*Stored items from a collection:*
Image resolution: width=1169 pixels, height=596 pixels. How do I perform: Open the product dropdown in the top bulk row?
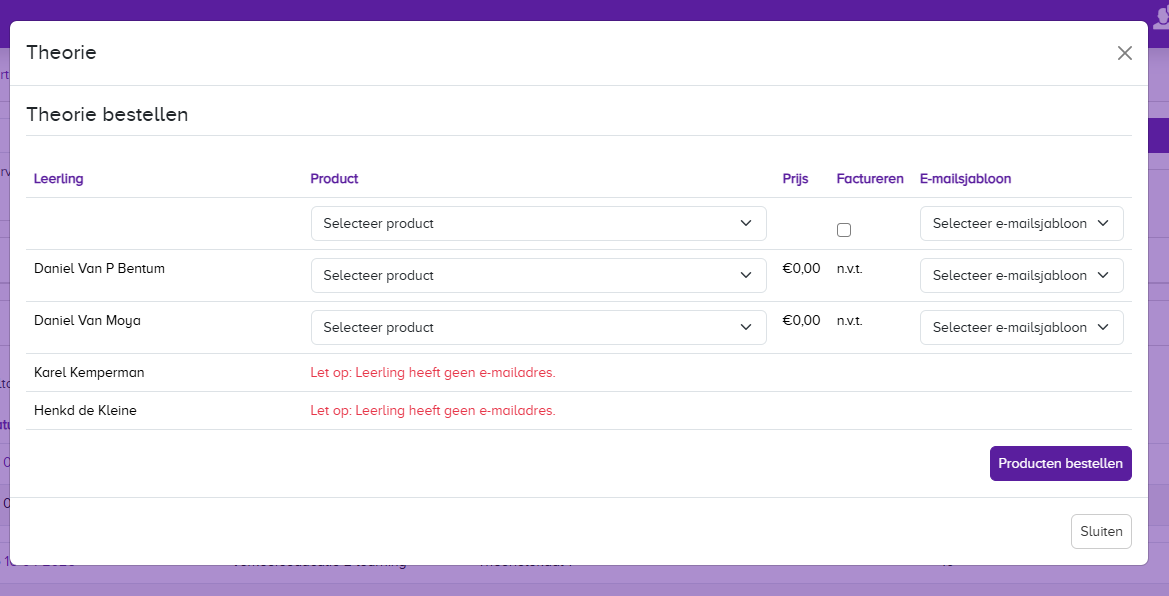538,224
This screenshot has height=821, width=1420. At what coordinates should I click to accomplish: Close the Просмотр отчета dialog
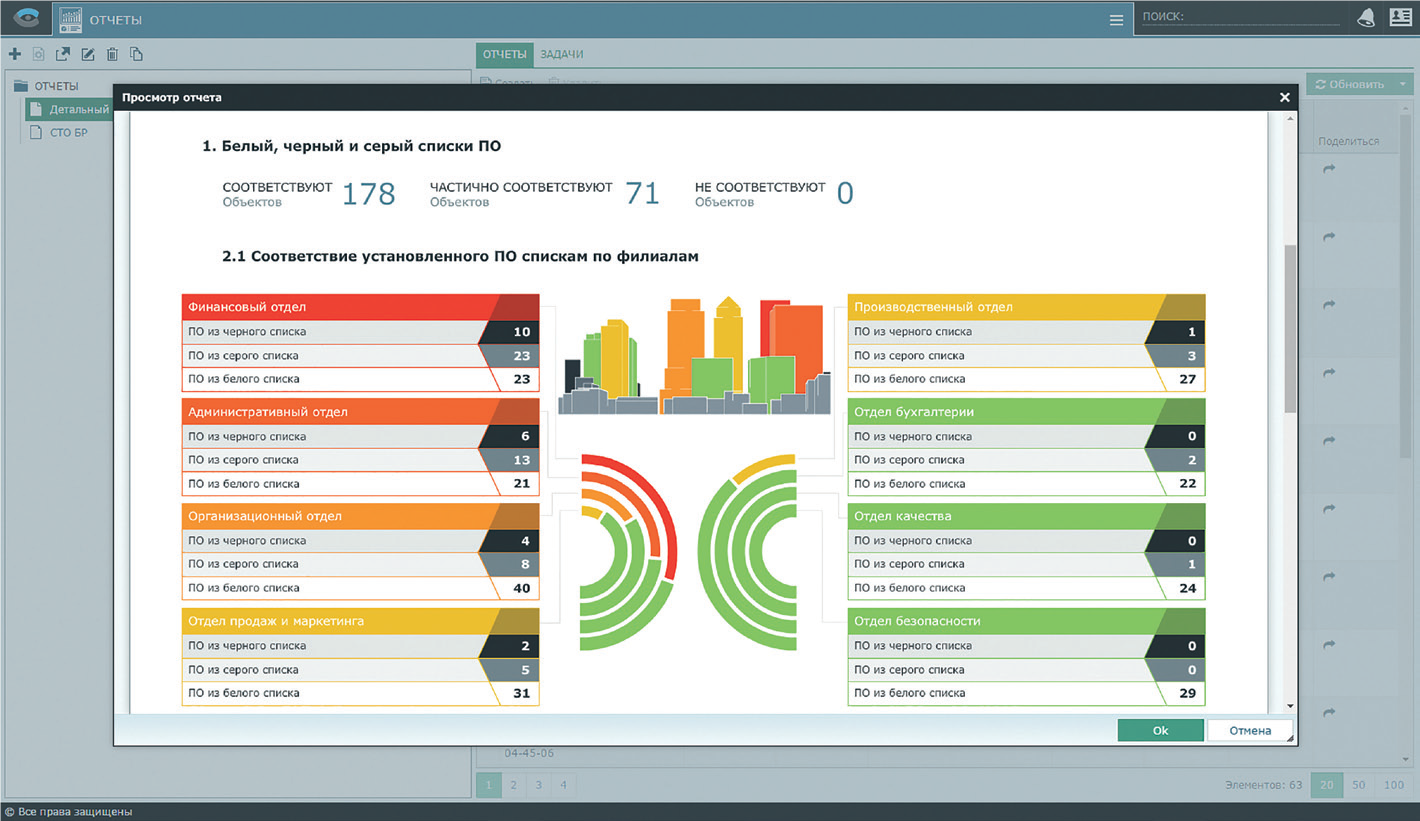click(1284, 97)
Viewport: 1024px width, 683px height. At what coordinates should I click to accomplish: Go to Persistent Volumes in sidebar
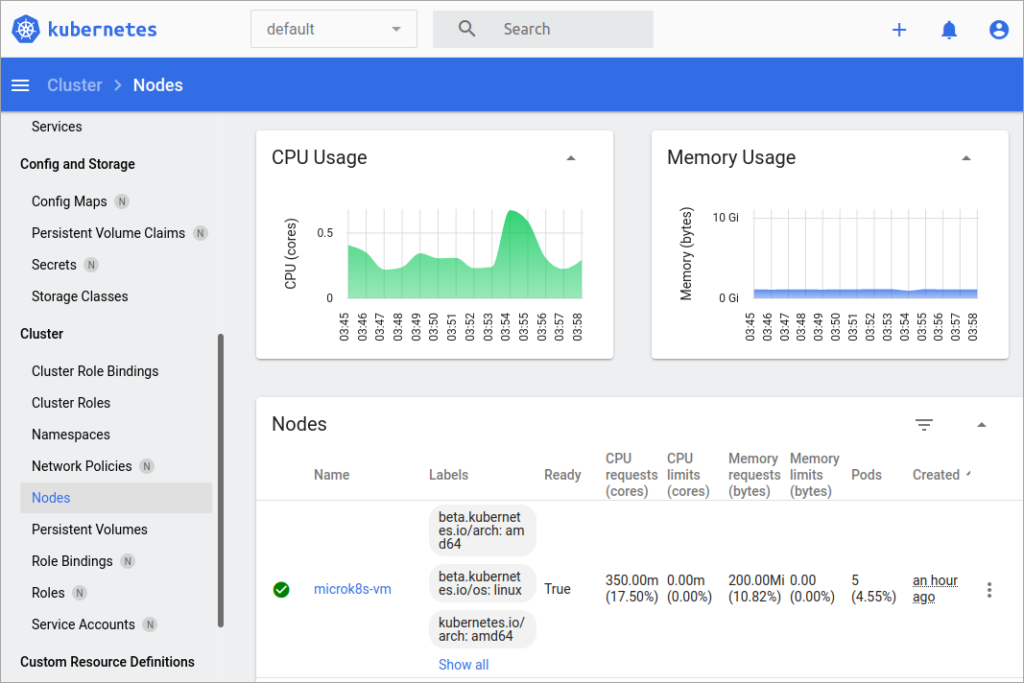89,529
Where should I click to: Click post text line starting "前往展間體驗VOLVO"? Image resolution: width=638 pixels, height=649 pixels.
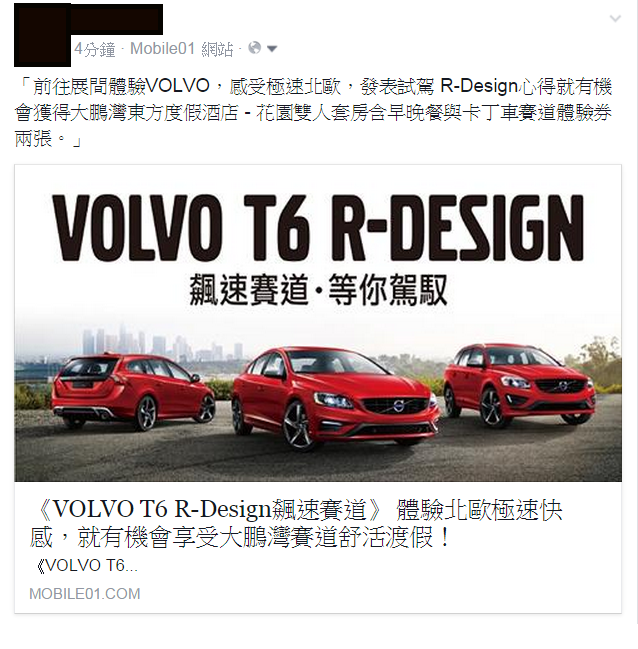313,87
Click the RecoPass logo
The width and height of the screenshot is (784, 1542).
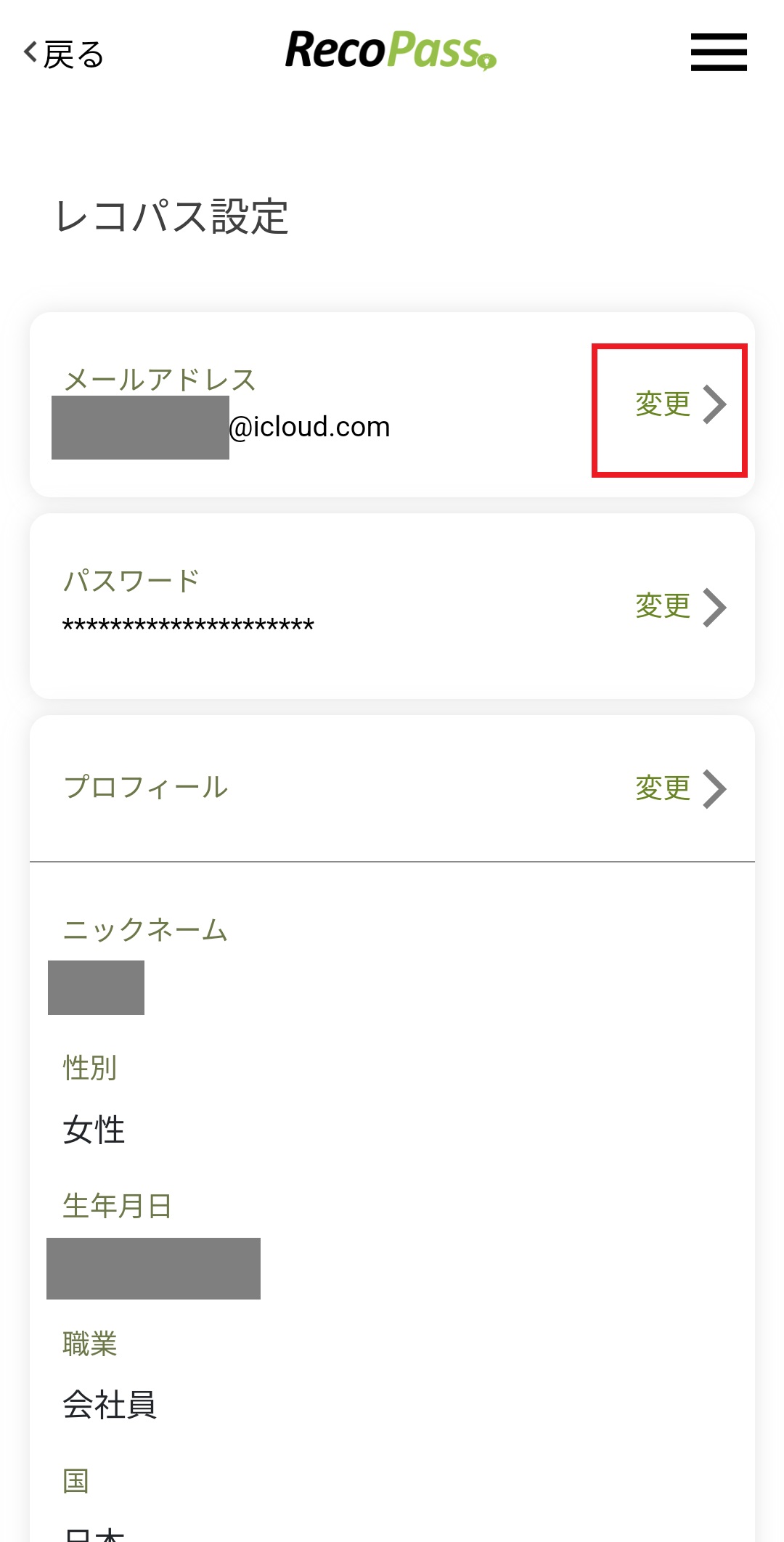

*Your objective:*
Each entry above must be duplicated precisely; none of the pictures may be included.

*Output of the exercise:*
Image resolution: width=1169 pixels, height=596 pixels. How do I perform: Open the product dropdown in the top bulk row?
538,224
This screenshot has height=821, width=1420. At what coordinates should I click to accomplish: Close the Просмотр отчета dialog
click(1284, 97)
Viewport: 1024px width, 683px height. At what coordinates should I click to accomplish: Go to Persistent Volumes in sidebar
89,529
Where should I click to: Click post text line starting "前往展間體驗VOLVO"? Image resolution: width=638 pixels, height=649 pixels.
313,87
Click the RecoPass logo
The width and height of the screenshot is (784, 1542).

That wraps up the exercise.